_Work instructions_: Replace "Description" with "Details" in the lines running from the one containing "The image size is (486, 462)." up to and including the one containing "pos(287,252)", and reproduce only those lines with nothing else altered. Omit the pictures from your answer.
:: Entries provided ::
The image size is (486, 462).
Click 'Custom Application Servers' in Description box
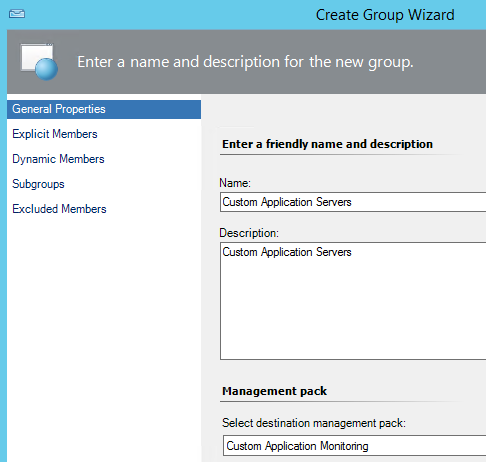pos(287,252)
:::
:: Entries provided ::
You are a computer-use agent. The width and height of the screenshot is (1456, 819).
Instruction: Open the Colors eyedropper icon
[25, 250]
:::
_Result of this task_:
The image size is (486, 462).
Click 'Custom Application Servers' in Details box
pos(287,252)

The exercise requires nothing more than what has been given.